■ ИЗВЛЕЧЁННЫЙ ТЕКСТ

──────────

В сословной политике Калигулы тем не менее прослеживалась и определенная логика. Это явствует из сообщения Иосифа Флавия:
«Император Гай… в своем безумии свирепствовал по всему протяжению Римской империи, на суше и на море, преисполняя мир тысячами таких бедствий, о которых никогда ранее и не слыхали. Наиболее чувствовал его гнет город Рим, который он нисколько не выделял из числа прочих городов, тут он своевольно обращался с гражданами и особенно с сенаторами, главным же образом с теми, которые принадлежали к числу патрициев и пользовались почетом за знатное происхождение. Он ревностно преследовал сословие всадников, которые пользовались особенным почетом и значением благодаря своим деньгам и которые почитались одинаково с сенаторами; из числа их поэтому пополнялись члены сената. Этих людей он подвергал бесчестию и изгнанию, убивал их и присваивал их имущество. Вообще все эти казни в большинстве случаев имели в виду разграбление имущества казненных»

──────────

■ БЛОК ДАННЫХ
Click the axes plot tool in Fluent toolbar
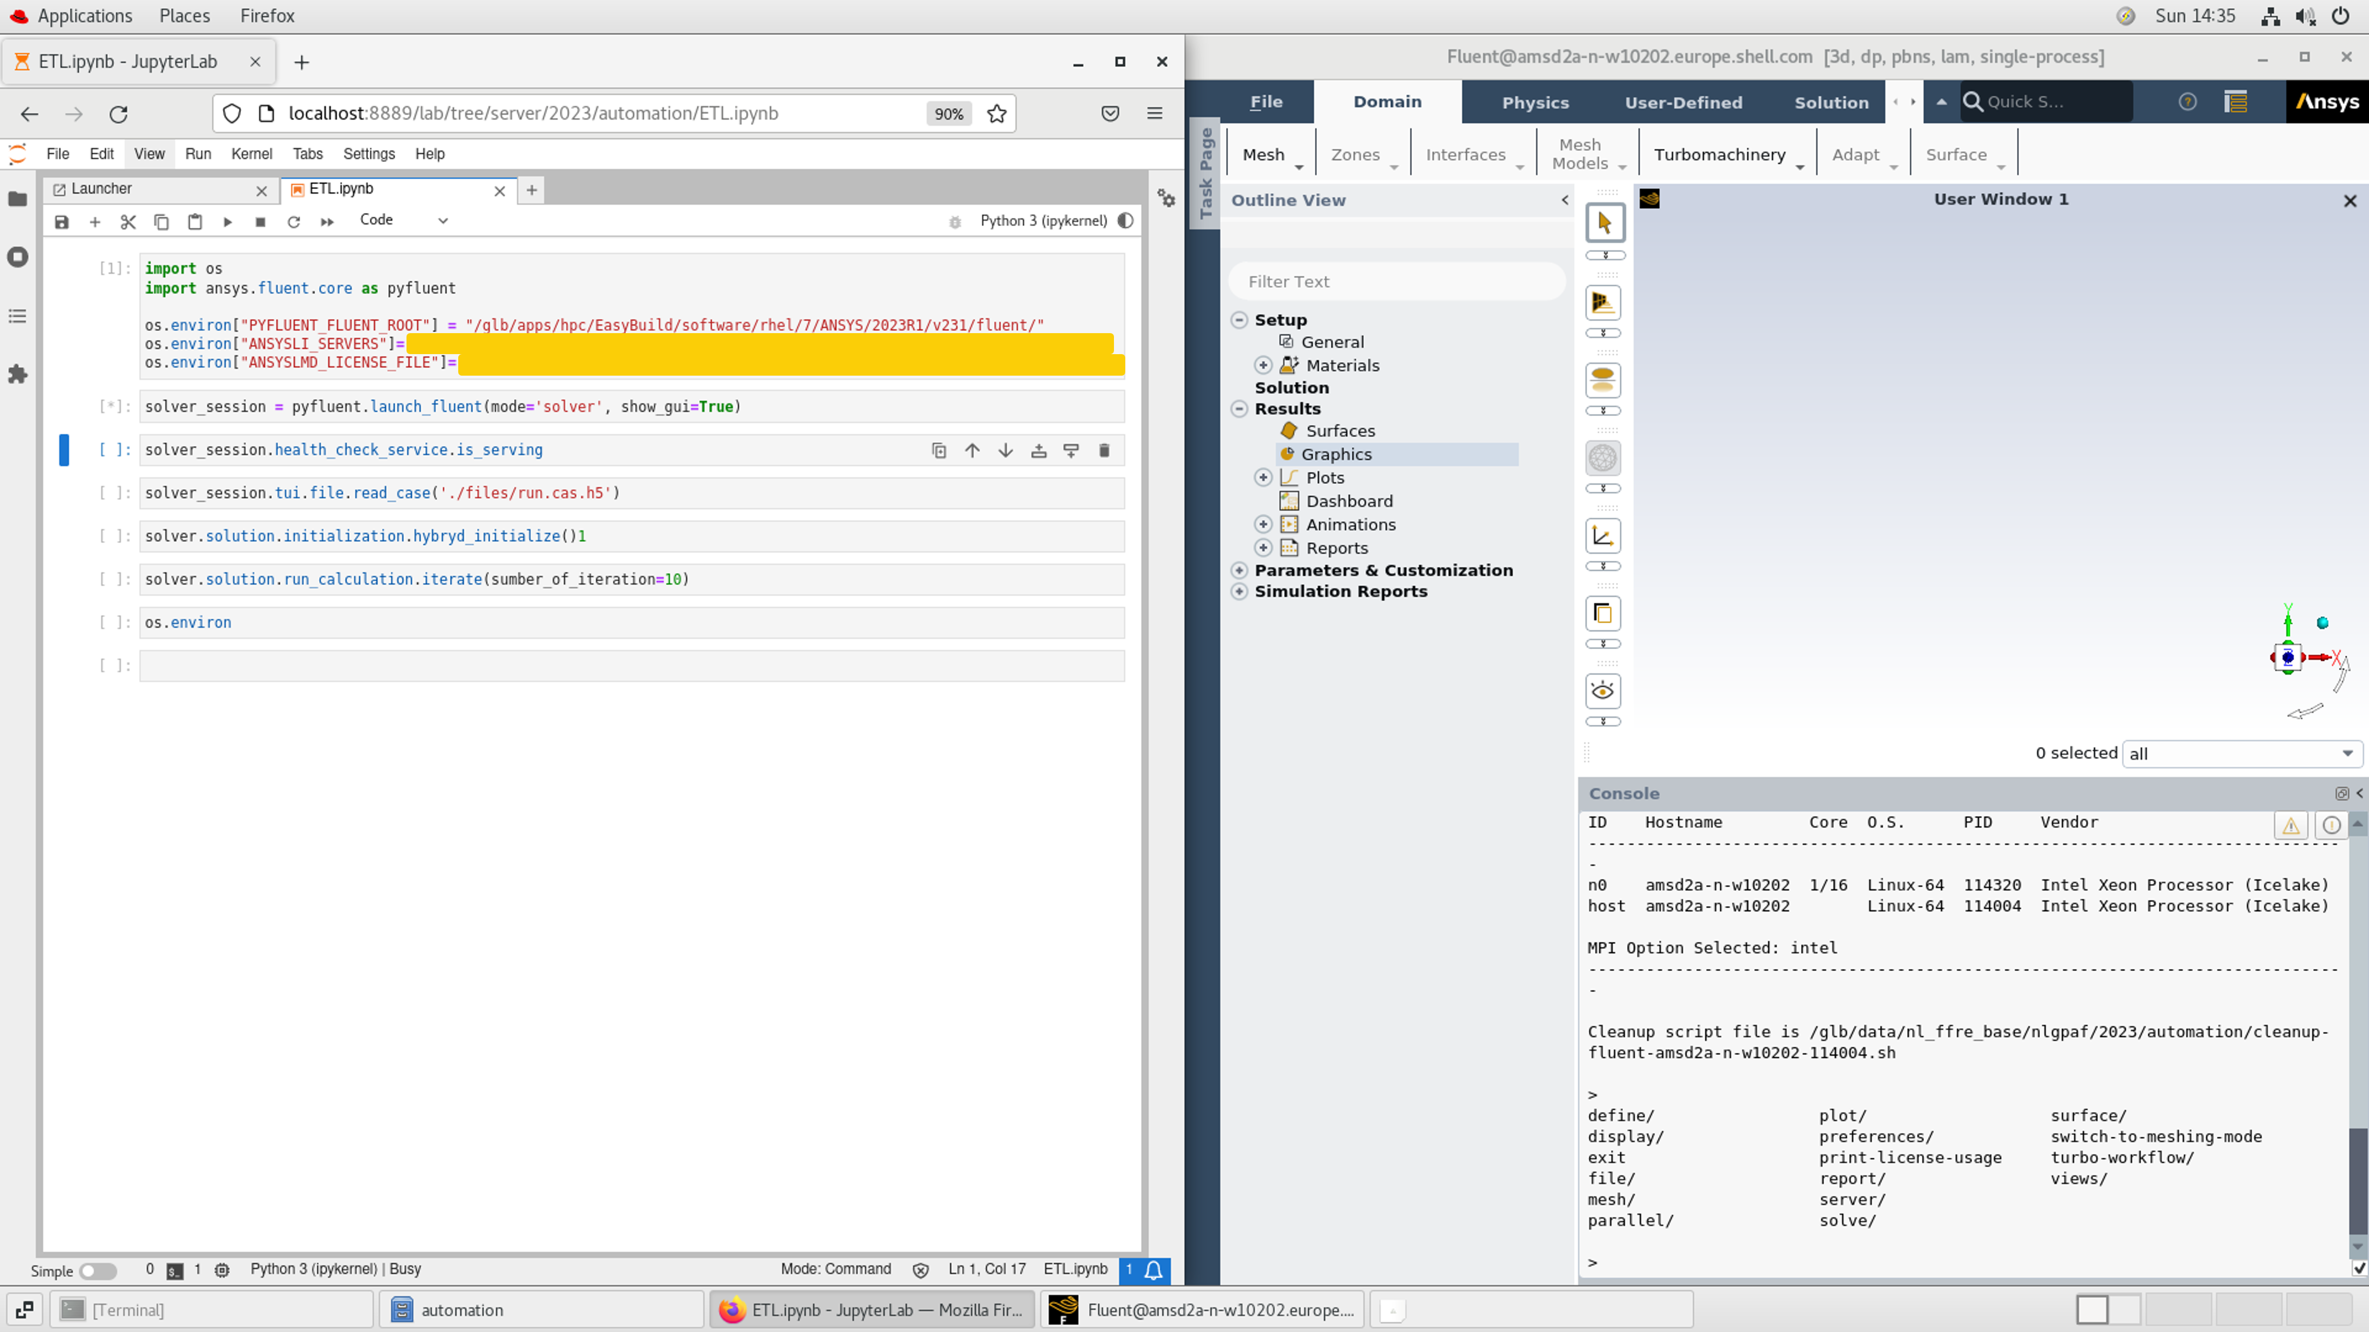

──────────

■ ОПИСАНИЕ ЗАДАНИЯ
Какую цель, согласно цитате Иосифа Флавия в тексте о Калигуле, в большинстве случаев преследовали казни?

■ ПОЛНЫЙ ОТВЕТ
Разграбление имущества казненных.